While she was in the last months of pregnancy, Wozèn took good care of their new goats, and they grew quickly. But he and Mimose were constantly concerned about goat thieves. The area around Mazonbi is spotted with little hills and valleys. Wherever they might choose to tie their goats to graze, the goats would be hidden most of the time. And there are numerous little paths that lead to Croix-des-Bouquets and Titayen, easy routes to market for someone who decides to lead away a neighbor’s goats. So they sold them and looked for another way to invest the funds.

Then a neighbor asked them about farming a field that they could not afford to plant, and they agreed to rent it to him for two years. They took the rental money, added the money from the sale of the goats, and bought a cow. They paid a lot for the cow – about $260 – but they thought it was a good investment. “It’s a big cow,” Mimose explains.

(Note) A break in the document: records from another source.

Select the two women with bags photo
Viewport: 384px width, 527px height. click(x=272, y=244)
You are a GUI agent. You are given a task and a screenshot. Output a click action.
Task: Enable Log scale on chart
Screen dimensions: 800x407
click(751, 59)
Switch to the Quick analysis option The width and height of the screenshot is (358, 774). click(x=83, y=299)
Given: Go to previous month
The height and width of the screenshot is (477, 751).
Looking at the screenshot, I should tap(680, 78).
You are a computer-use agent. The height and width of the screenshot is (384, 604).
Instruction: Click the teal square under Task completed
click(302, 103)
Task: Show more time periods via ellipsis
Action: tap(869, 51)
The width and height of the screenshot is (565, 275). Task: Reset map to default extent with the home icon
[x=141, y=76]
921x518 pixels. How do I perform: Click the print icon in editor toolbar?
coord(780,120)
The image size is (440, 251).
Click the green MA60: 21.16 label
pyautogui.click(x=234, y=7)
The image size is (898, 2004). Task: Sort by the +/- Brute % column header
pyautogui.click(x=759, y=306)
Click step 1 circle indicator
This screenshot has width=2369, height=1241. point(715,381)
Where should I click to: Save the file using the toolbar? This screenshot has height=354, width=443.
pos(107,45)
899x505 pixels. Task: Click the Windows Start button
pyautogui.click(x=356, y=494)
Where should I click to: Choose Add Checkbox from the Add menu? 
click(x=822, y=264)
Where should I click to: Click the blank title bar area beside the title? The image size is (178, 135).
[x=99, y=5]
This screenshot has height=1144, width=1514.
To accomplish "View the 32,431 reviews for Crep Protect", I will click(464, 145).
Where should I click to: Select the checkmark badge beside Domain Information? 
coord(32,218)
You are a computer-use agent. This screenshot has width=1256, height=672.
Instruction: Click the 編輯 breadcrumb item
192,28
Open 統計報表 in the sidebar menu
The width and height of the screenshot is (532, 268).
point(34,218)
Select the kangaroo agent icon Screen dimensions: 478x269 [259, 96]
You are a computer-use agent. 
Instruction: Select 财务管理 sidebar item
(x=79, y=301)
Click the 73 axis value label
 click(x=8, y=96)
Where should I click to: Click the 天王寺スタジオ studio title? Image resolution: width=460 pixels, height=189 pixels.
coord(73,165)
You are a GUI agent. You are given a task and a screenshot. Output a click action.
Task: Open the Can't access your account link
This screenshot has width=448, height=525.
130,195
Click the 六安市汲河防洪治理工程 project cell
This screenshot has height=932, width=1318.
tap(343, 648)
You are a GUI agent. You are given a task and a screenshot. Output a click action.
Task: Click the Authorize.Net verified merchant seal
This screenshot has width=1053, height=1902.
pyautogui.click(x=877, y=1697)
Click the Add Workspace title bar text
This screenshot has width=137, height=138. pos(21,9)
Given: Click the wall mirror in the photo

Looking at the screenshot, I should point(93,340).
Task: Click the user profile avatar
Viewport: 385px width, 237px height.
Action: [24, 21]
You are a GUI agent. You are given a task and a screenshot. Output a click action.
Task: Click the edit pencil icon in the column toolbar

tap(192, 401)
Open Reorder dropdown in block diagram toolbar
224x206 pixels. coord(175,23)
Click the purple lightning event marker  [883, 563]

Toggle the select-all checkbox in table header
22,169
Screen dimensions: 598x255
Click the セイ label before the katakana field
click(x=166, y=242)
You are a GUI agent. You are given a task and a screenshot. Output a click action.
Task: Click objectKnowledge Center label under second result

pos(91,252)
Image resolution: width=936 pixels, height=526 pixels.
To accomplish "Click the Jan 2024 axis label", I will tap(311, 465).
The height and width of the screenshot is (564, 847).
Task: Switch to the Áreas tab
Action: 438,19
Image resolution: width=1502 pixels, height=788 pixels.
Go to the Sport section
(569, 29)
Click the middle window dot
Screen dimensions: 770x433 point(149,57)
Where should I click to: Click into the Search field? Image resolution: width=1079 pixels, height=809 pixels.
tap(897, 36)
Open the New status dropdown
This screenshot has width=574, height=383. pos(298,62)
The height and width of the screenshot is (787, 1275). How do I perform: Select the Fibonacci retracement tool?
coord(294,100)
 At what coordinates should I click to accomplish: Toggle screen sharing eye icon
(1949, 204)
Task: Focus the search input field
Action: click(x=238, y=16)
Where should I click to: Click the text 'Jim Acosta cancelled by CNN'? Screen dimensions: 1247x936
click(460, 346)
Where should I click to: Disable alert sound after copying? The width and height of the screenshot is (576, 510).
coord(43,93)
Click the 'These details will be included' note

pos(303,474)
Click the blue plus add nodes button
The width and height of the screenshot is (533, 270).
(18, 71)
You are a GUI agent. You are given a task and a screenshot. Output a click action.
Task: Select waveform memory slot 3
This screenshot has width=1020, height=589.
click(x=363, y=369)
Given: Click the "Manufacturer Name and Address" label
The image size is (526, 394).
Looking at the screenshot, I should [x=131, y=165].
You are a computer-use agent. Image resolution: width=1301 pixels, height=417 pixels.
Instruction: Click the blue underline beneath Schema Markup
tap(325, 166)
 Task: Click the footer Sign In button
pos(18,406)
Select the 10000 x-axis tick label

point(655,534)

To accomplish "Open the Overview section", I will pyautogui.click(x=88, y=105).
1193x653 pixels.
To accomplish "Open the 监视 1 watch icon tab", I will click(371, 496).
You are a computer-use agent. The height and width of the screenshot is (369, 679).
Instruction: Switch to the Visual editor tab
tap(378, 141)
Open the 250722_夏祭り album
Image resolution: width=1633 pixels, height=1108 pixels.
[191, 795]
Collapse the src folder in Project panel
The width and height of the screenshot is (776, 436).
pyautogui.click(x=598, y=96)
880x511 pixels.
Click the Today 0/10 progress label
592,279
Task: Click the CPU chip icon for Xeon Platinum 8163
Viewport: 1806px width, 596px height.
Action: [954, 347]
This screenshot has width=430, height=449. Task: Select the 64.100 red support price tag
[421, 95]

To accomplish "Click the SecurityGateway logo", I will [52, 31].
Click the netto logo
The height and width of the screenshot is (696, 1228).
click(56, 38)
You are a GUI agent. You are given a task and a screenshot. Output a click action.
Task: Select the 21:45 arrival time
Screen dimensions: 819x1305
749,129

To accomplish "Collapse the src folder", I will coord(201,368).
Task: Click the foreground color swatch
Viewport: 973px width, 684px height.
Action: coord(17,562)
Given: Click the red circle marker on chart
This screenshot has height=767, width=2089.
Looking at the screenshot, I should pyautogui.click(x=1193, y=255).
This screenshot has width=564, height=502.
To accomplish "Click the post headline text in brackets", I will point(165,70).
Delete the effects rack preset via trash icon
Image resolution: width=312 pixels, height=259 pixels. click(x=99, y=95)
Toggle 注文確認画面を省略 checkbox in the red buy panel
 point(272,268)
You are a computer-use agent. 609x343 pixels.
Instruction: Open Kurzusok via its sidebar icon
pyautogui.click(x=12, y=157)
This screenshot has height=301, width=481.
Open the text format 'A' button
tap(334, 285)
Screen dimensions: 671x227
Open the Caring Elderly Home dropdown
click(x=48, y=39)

And now Mimose is ready to get back into her commerce. In the coming weeks, she plans to apply for a loan from Fonkoze, once again joining the women who were in CLM with her. She’ll send Wozèn to purchase rice and beans and other basics for her in Croix-de-Bouquets, and then she’ll bring them for sale in the local markets in Labasti, Dalon, and Ti Sekèy.

We’re optimistic about Mimose. She and Wozèn work hard and together, and they learned enough during 18 months with their case manager to have an excellent chance to succeed over the long term.